ABSTRACT

From the classic works of Western political theory to empirical analyses of contemporary political life, politics has been construed as male terrain. Although the absence of women from practices of governance, decision making, and collective determination was variously attributed to women’s biological incapacity, intellectual inferiority, lack of interest, or lack of qualifications, it was seldom linked to institutional contexts that enable and constrain individual action or structural forces that ensure that all individuals are not equally unfettered subjects. The field of gender and politics research was launched to challenge received views of women’s political engagement. Interrogating works of political theory, comparative politics, international relations, and public policy, feminist scholars have investigated women’s political experiences in relation to men’s, identifying pervasive androcentric bias in established claims about the political world and offering alternative accounts.

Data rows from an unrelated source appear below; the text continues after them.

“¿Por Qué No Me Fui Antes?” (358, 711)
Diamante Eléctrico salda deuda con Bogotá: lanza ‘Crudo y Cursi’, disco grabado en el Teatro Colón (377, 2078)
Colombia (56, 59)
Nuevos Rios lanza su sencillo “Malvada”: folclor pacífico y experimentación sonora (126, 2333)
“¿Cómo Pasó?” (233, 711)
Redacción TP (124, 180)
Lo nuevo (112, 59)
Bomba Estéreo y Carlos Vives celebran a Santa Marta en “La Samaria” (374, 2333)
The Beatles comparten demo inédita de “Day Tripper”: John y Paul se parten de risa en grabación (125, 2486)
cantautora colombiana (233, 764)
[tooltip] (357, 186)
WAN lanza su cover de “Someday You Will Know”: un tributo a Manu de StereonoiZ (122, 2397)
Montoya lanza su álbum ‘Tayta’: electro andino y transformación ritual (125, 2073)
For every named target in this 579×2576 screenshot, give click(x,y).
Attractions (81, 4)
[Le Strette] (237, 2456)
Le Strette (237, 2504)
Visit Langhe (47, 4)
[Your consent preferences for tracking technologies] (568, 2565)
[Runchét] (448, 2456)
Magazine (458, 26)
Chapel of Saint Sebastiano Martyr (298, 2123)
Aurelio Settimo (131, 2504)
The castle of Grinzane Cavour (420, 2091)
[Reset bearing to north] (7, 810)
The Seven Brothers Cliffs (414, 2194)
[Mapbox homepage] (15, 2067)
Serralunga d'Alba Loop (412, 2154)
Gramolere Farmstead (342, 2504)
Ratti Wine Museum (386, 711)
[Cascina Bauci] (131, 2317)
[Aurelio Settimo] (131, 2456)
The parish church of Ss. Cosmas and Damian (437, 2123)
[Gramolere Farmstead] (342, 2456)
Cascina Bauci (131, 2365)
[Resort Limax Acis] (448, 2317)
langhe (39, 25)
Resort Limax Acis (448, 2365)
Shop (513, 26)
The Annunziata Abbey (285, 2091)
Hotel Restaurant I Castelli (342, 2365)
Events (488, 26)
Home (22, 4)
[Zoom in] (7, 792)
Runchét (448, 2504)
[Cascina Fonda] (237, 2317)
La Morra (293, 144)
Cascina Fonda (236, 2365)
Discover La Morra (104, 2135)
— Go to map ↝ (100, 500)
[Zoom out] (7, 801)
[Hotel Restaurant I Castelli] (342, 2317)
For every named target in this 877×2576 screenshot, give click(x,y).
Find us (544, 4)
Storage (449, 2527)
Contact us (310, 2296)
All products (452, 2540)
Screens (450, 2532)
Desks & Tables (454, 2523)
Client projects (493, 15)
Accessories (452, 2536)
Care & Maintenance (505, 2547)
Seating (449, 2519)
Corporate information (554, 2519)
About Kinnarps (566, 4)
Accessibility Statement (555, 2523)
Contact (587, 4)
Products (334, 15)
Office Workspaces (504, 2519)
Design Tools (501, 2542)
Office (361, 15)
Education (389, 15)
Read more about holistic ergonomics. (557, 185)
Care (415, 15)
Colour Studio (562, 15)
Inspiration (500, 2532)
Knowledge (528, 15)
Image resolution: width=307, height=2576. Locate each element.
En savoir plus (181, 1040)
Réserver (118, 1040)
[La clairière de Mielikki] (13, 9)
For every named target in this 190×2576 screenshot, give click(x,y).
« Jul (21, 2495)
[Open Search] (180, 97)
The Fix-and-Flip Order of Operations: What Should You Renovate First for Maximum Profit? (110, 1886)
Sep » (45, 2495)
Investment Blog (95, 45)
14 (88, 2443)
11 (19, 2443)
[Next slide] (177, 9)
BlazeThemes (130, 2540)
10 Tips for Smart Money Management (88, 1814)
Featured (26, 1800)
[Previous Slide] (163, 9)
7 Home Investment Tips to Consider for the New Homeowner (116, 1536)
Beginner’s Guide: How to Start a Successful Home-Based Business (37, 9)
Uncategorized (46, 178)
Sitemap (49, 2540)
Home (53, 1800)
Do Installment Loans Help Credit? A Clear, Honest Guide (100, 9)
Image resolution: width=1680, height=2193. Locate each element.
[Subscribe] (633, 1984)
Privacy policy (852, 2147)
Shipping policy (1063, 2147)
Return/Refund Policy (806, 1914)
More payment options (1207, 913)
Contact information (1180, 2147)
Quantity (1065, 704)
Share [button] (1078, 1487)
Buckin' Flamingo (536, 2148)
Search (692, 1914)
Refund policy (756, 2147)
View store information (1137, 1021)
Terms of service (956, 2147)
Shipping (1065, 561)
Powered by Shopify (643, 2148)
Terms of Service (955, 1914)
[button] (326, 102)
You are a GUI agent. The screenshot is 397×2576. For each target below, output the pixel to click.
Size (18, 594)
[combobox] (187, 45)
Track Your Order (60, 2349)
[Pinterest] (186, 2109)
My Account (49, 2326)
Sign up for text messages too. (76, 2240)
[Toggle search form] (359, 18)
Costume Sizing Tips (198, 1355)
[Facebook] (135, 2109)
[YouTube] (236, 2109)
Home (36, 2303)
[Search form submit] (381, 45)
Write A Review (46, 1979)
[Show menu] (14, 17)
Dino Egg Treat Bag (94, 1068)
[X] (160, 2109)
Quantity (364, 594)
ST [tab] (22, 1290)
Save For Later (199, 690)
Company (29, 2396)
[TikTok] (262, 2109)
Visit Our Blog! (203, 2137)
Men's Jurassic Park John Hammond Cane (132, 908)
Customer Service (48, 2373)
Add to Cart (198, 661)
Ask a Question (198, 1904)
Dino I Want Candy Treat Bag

Feminist approaches to the study of politics have raised a host of questions concerning the nature and extent of women’s political participation, the omission and distortion of women’s political activism in traditional political studies, and the accuracy of long-accepted theories of politics that are premised on the experiences of only half the human population. By incorporating women into their analyses, feminist scholars have excavated aspects of political power and dimensions of political life that challenge long-held views about the nature of the state, practices of democracy, formal equality, and the scope of justice within national and international institutions. They have also raised significant epistemological concerns about the production of political knowledge, the validity of core assumptions about legitimate research techniques, and the importance of incorporating gender as an integral interpretive strategy in the study of the political world. This chapter provides a brief overview of feminist contributions to the understanding of political life.